As well as the software to illuminate our HRV and the benefits of coherence HeartMath has developed a series of other tools to enhance our experience.
HeartMath Tools
In the process of putting this post together, we’ve been sitting with a broken-down car hanging over us. Trying to make decisions about what to do next without an explicit diagnosis of the problem. Time is short. We have to get back to work. Stress comes on when we’re in the dark about what our next steps will be.
We have a definite case of not being able to control what is happening in our external world. Can we then control what is going on in our internal world, in our psyche? Luckily HeartMath has created some tools to help us with that.
Heart Focused Breathing Technique – simply placing attention in the area of the heart and imagining breathing into it.
Quick Coherence – the previous technique with the addition of you re-experiencing a positive emotion from your past.
Coherent Communication Technique – communicating from the space you’ve engendered in the previous techniques
Heart Lock-in – locking in the heart coherence and then radiating those vibrations out into the universe
Attitude Breathing – noticing feelings that aren’t serving you and deciding on a replacement feeling and breathing that through your heart.

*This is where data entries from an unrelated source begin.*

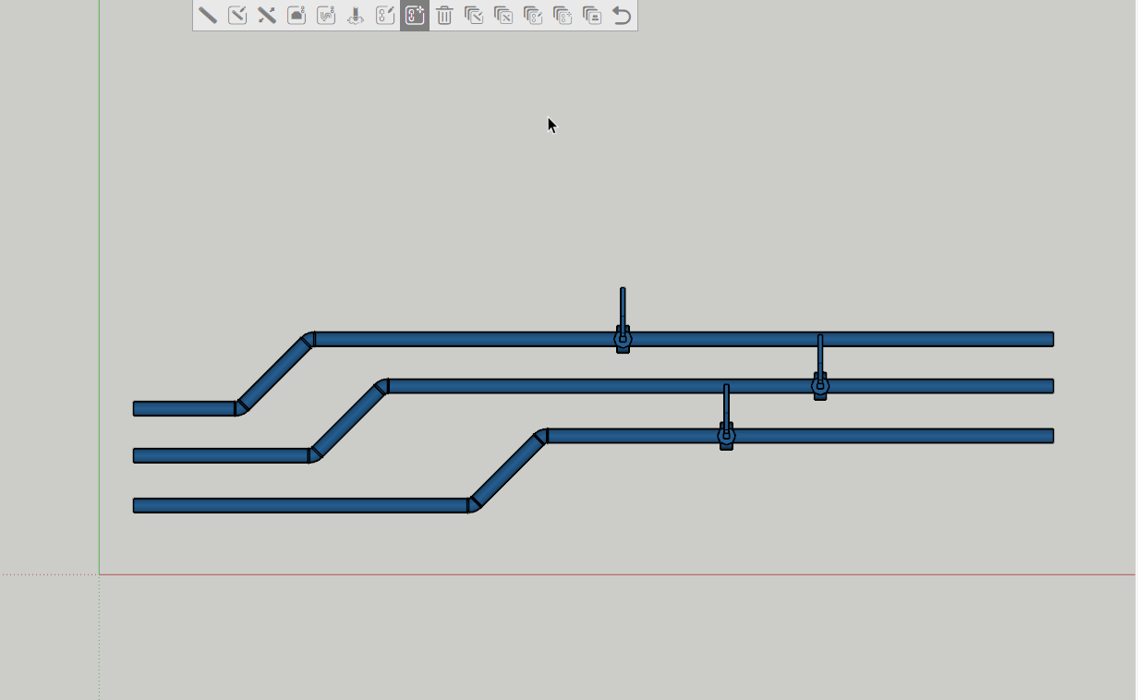The height and width of the screenshot is (700, 1138).
Task: Toggle the highlighted add-link sparkle tool
Action: point(415,16)
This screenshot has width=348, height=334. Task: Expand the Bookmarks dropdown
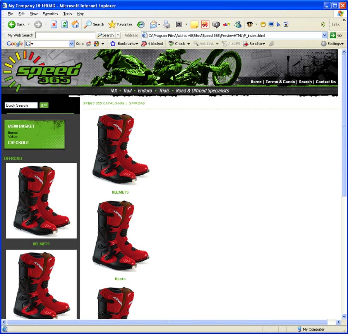coord(125,44)
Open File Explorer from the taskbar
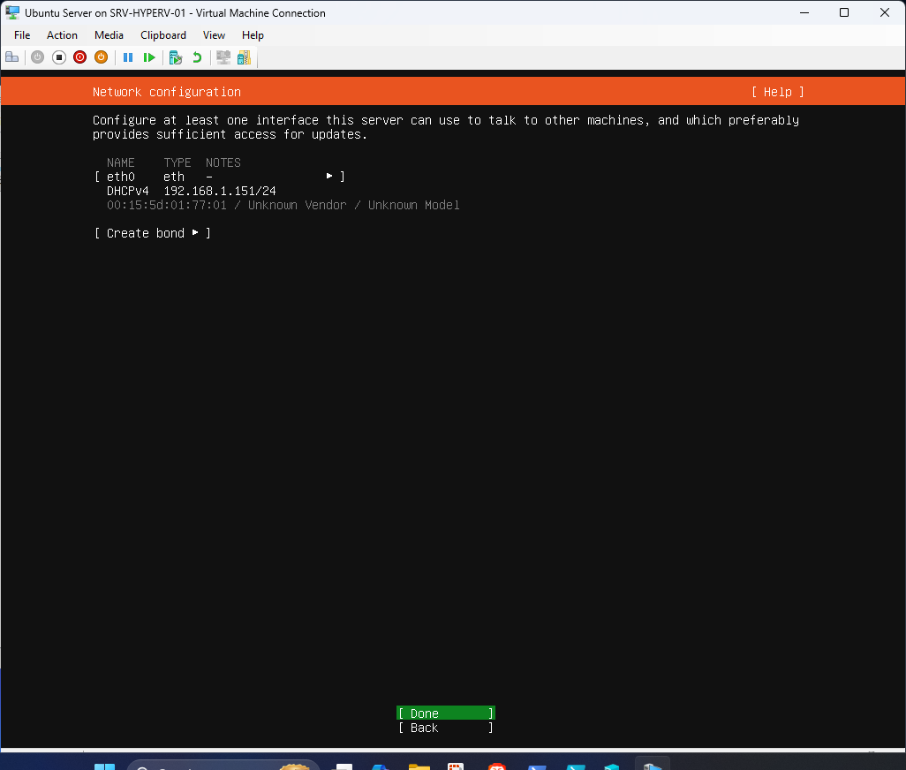Screen dimensions: 906x770 pos(419,765)
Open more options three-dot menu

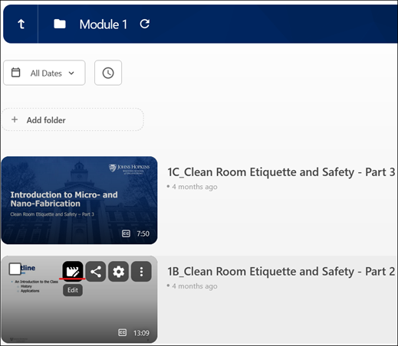pyautogui.click(x=141, y=272)
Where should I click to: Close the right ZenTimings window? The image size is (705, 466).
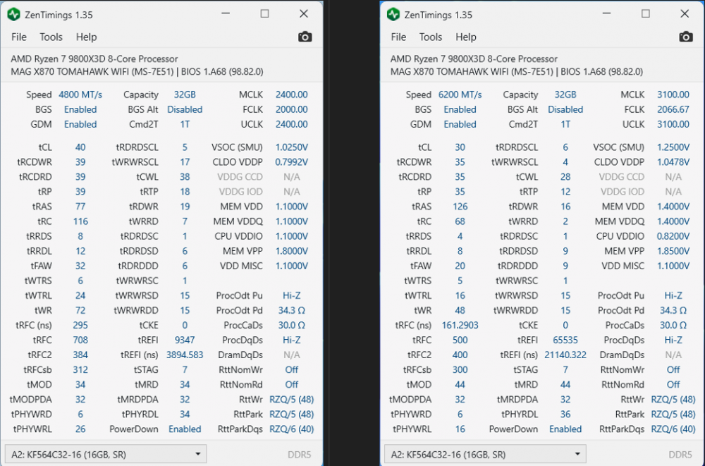(x=684, y=13)
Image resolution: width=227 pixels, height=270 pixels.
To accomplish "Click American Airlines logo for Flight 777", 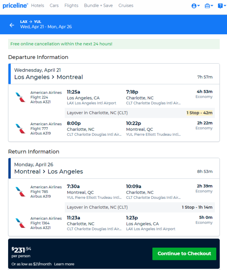I will pyautogui.click(x=20, y=129).
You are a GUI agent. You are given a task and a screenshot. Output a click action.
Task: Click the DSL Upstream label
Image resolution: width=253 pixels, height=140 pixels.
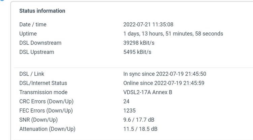37,52
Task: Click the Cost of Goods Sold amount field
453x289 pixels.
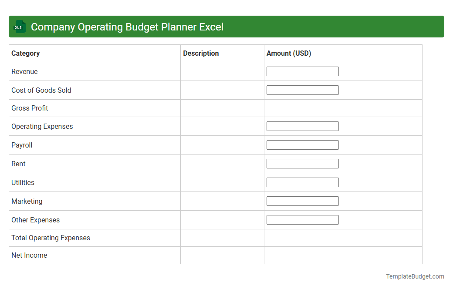Action: click(x=302, y=90)
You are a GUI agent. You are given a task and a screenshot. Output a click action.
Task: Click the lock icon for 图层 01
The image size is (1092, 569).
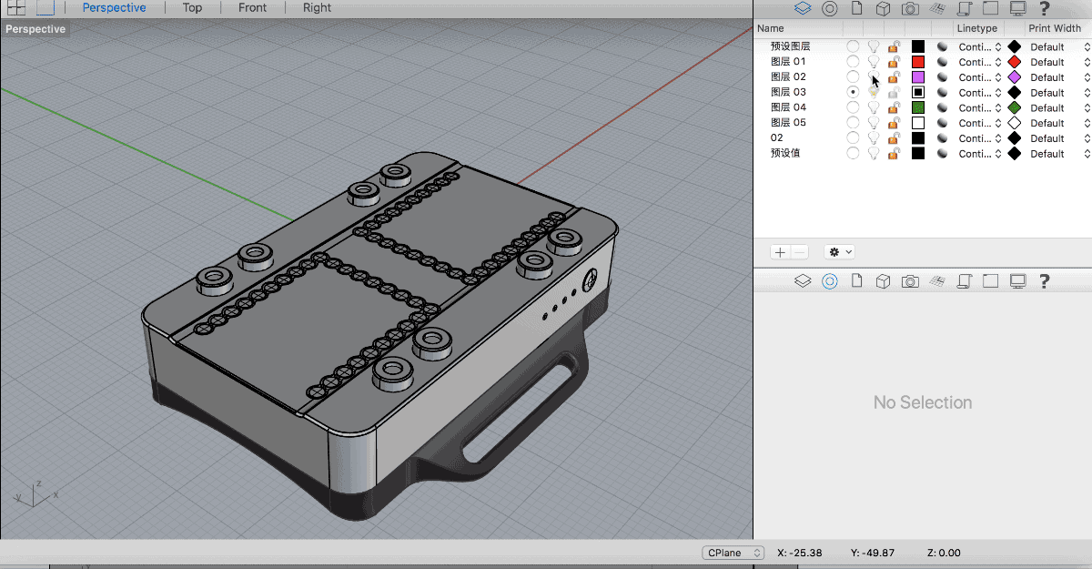coord(895,62)
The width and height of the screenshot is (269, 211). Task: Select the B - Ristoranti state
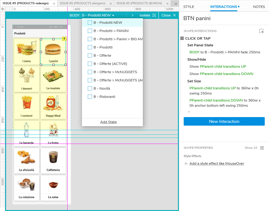[x=104, y=97]
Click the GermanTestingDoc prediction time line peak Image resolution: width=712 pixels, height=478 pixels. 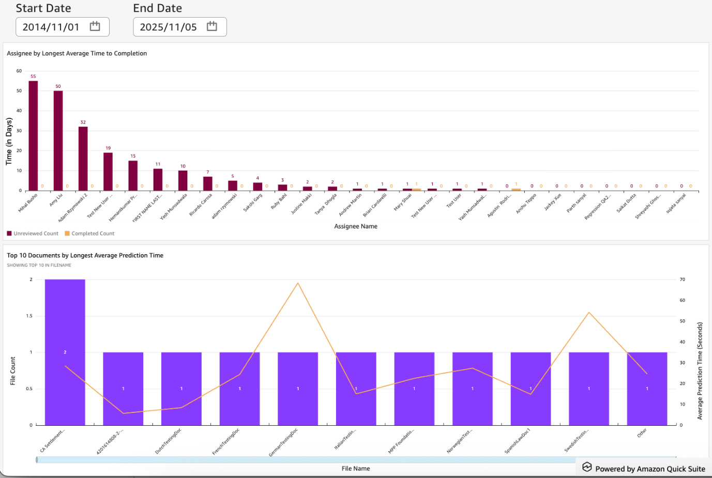[298, 283]
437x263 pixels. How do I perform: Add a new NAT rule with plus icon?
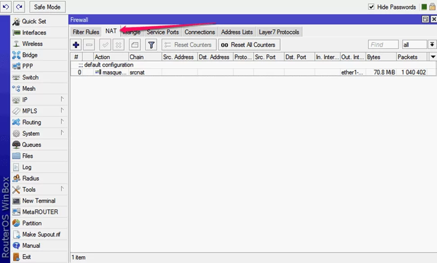[x=76, y=45]
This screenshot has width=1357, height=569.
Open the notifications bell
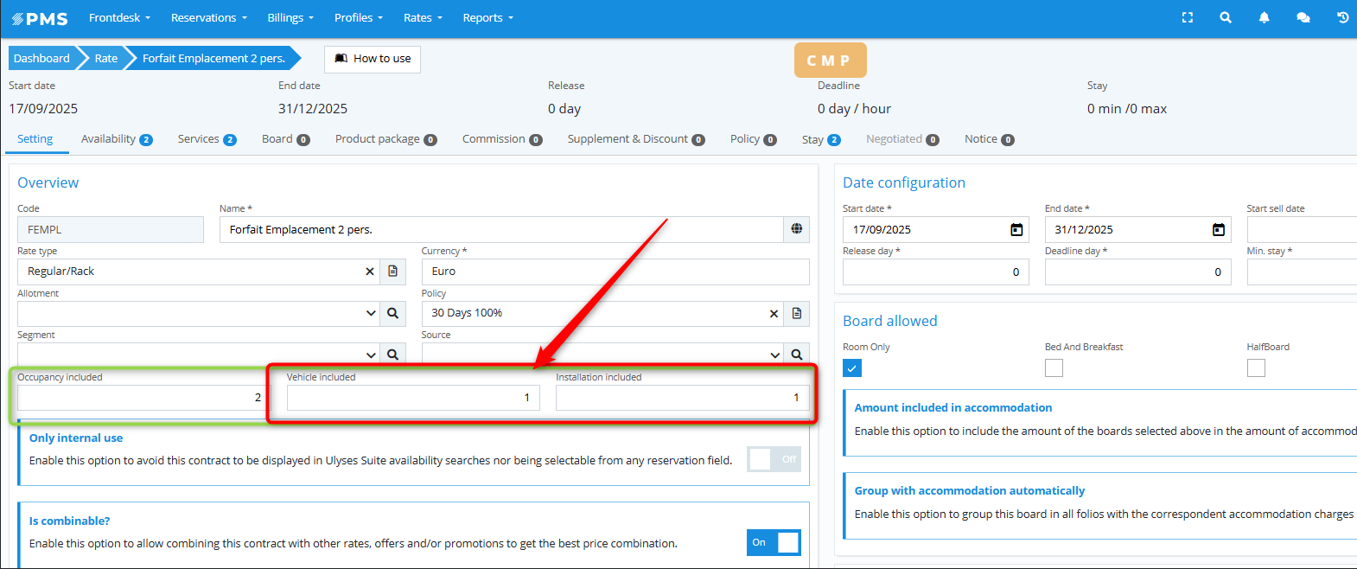coord(1264,17)
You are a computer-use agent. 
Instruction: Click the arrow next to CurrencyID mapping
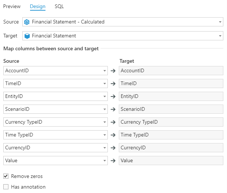113,148
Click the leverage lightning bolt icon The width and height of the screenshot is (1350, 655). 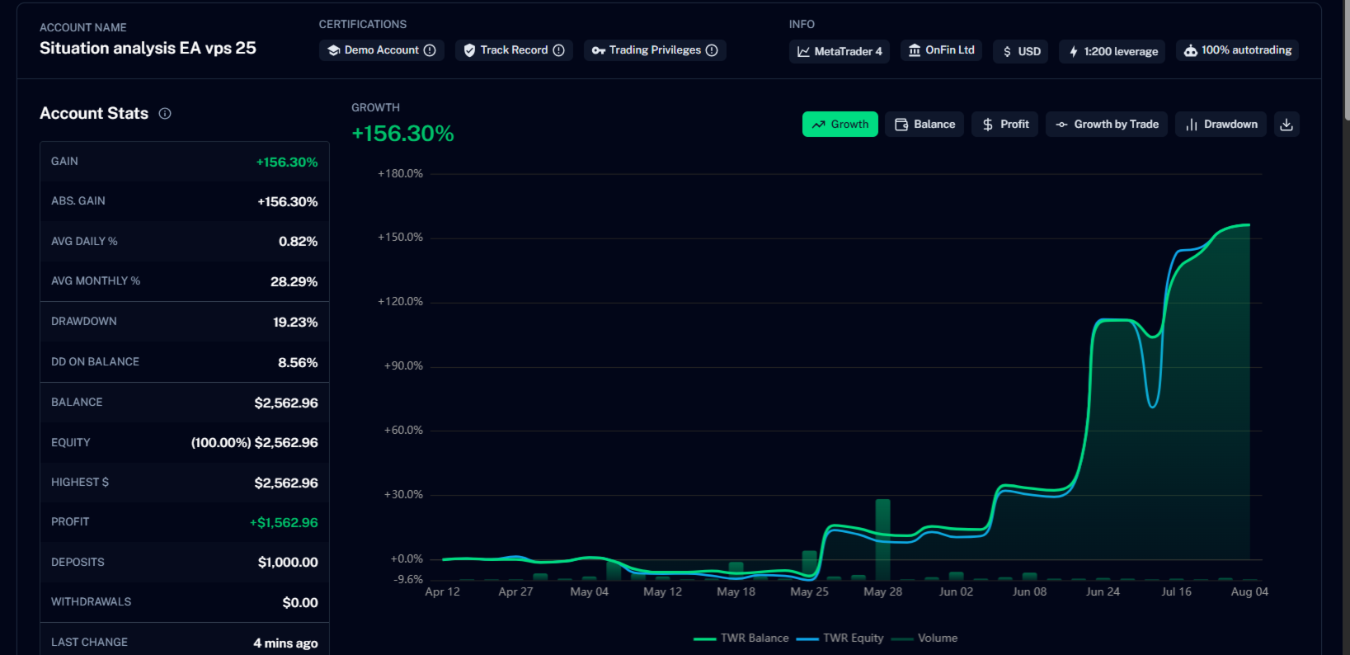[1074, 51]
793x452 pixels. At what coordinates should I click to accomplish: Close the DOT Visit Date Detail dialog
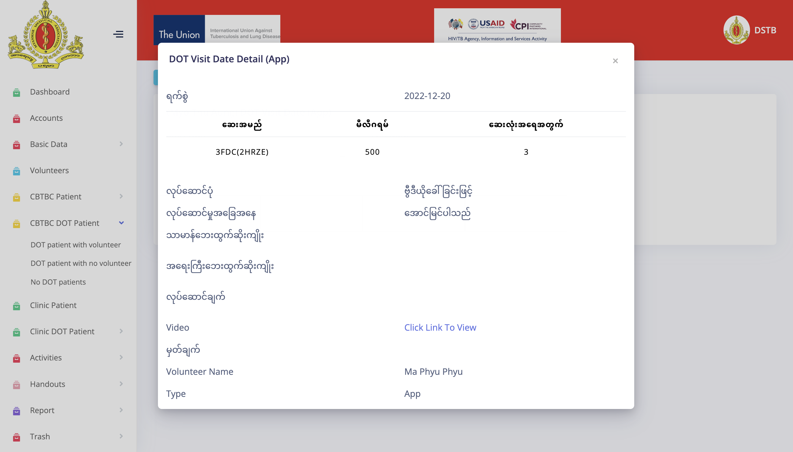pos(615,61)
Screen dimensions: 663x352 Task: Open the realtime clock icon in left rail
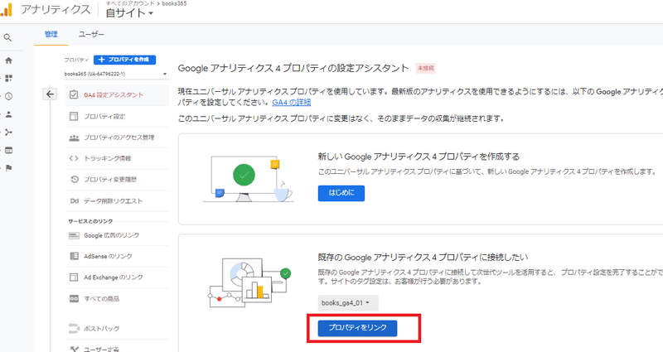(x=8, y=96)
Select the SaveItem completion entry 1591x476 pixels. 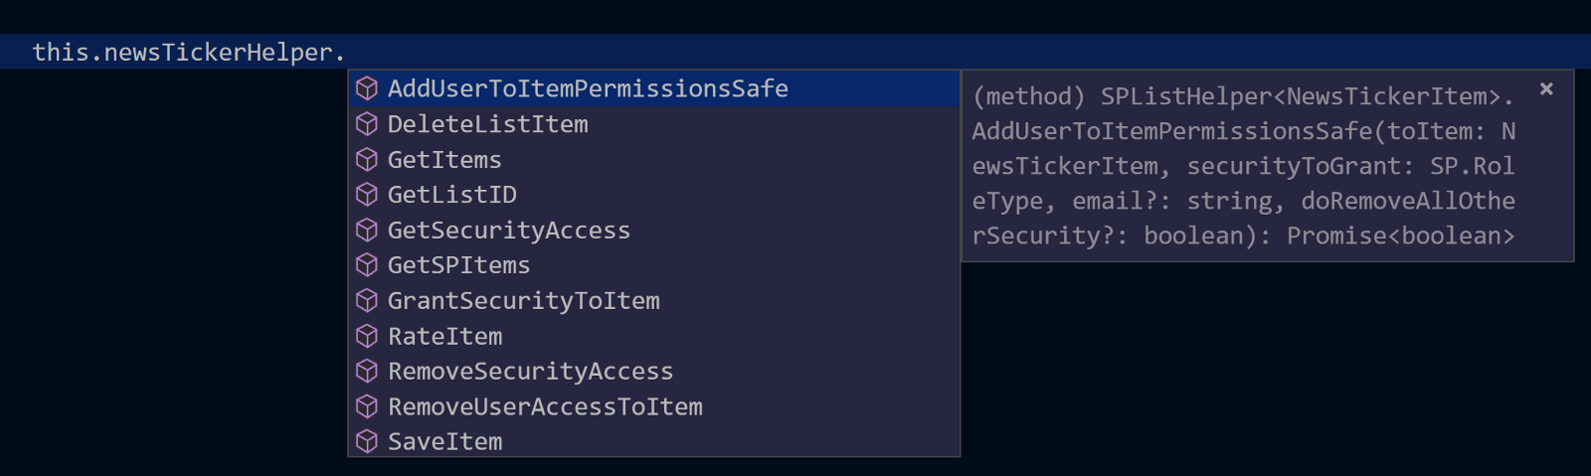pyautogui.click(x=444, y=442)
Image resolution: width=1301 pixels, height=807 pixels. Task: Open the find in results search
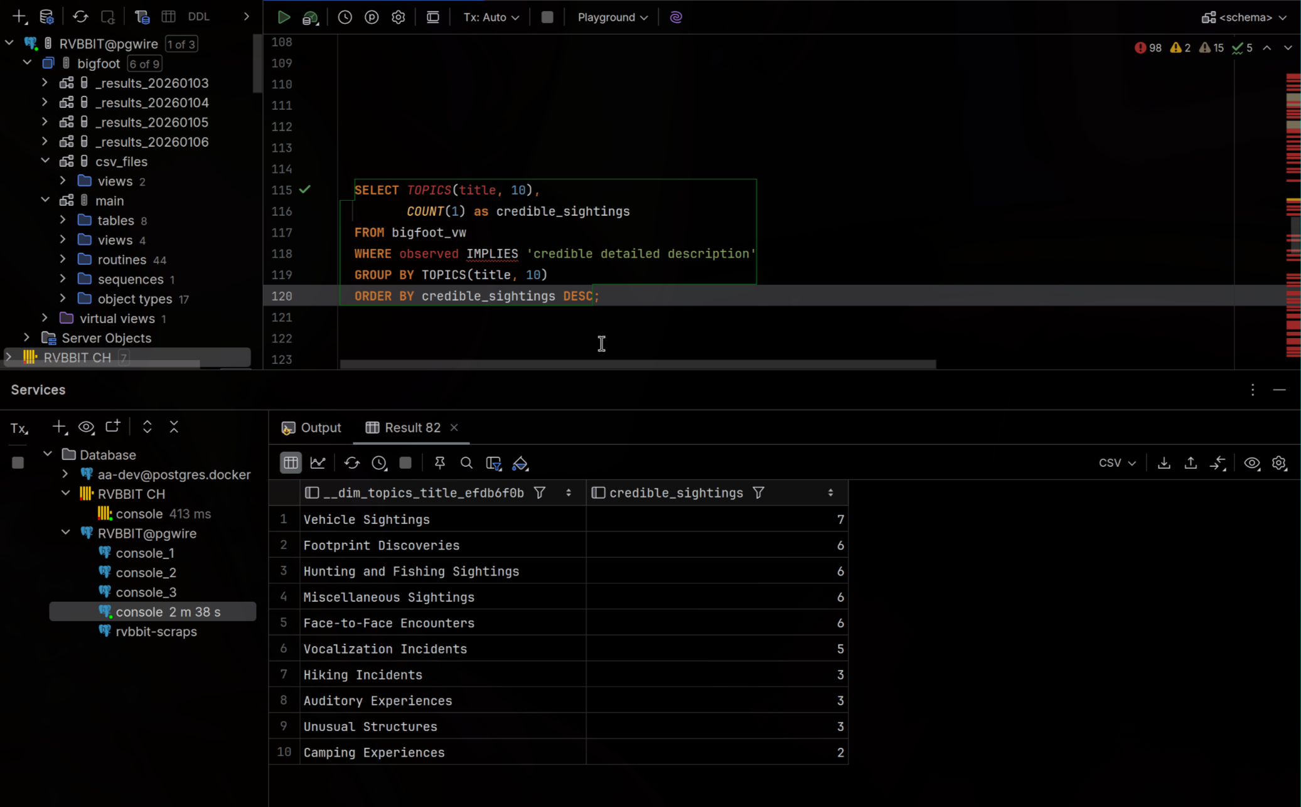(x=466, y=463)
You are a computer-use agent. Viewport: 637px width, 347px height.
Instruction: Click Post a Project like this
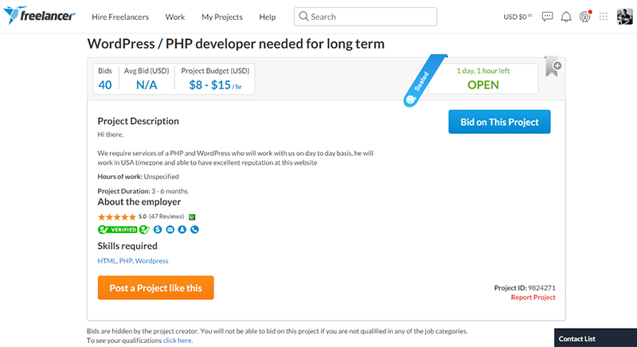pos(155,287)
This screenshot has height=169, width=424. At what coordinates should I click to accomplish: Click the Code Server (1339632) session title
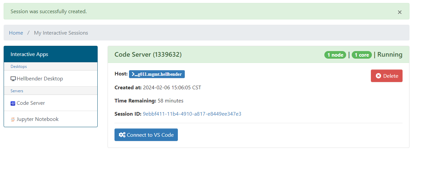(x=148, y=54)
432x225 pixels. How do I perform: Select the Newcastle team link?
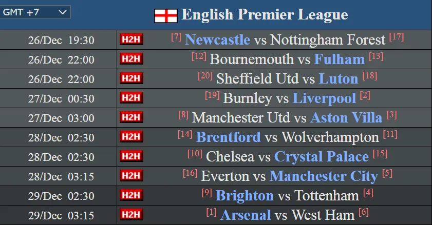218,40
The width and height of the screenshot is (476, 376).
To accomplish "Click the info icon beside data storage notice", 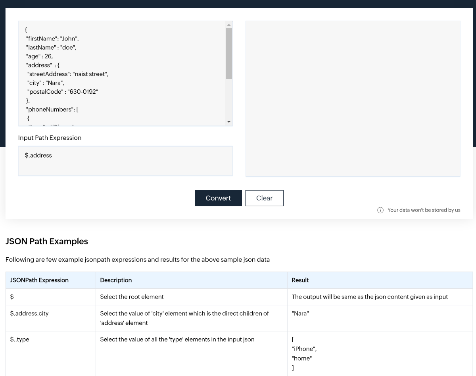I will pyautogui.click(x=380, y=210).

Freeze-Frame – acknowledge challenging attitudes and feelings associated. Heart-focused breathing of appreciation or care. Ask for insight into new solutions regarding challenges
When you find yourself in a situation you realize you can’t change because there are other forces working on this situation, there are other people’s inputs at play here remember to go to your heart and develop a positive or appreciative feeling. If an insight arises follow it or respond appropriately in the moment.
The Stoic philosophy holds good for HeartMath – accept what you can’t change (what is occurring in the external world) and change what you (your inner self and how you respond to the world).